**EXERCISE:** Write out, exactly and only, the lines that run from the top of the records to the line with "You are a GUI". Include both ends; exclude pictures.

**THE INPUT:**
---

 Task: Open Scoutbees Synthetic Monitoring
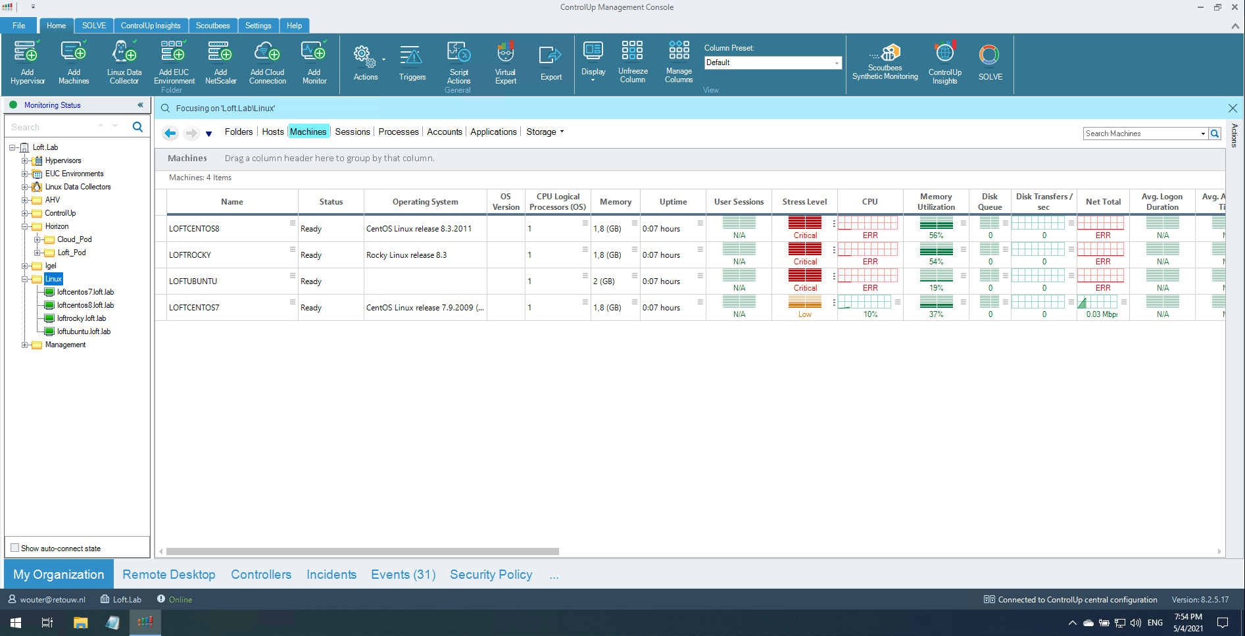[x=885, y=61]
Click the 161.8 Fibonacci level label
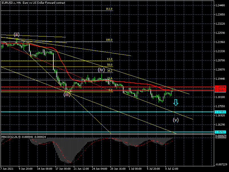 point(109,9)
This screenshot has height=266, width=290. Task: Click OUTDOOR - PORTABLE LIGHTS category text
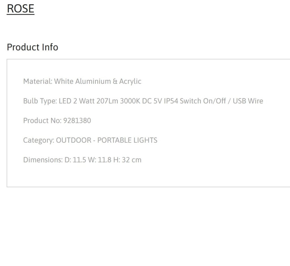pyautogui.click(x=106, y=140)
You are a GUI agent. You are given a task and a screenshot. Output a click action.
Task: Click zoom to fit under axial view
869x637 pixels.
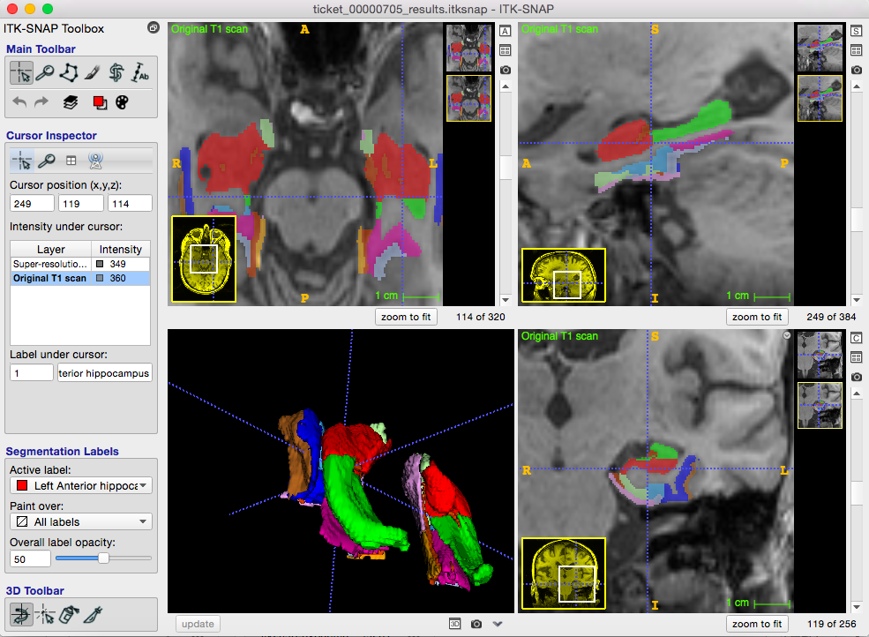406,317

---

**RESULT BELOW:**
 Task: Open Scoutbees Synthetic Monitoring
[x=885, y=61]
Click the 161.8 Fibonacci level label
 point(109,9)
This screenshot has height=266, width=290. Task: Click OUTDOOR - PORTABLE LIGHTS category text
pyautogui.click(x=106, y=140)
You are a GUI agent. You are given a task and a screenshot. Output a click action.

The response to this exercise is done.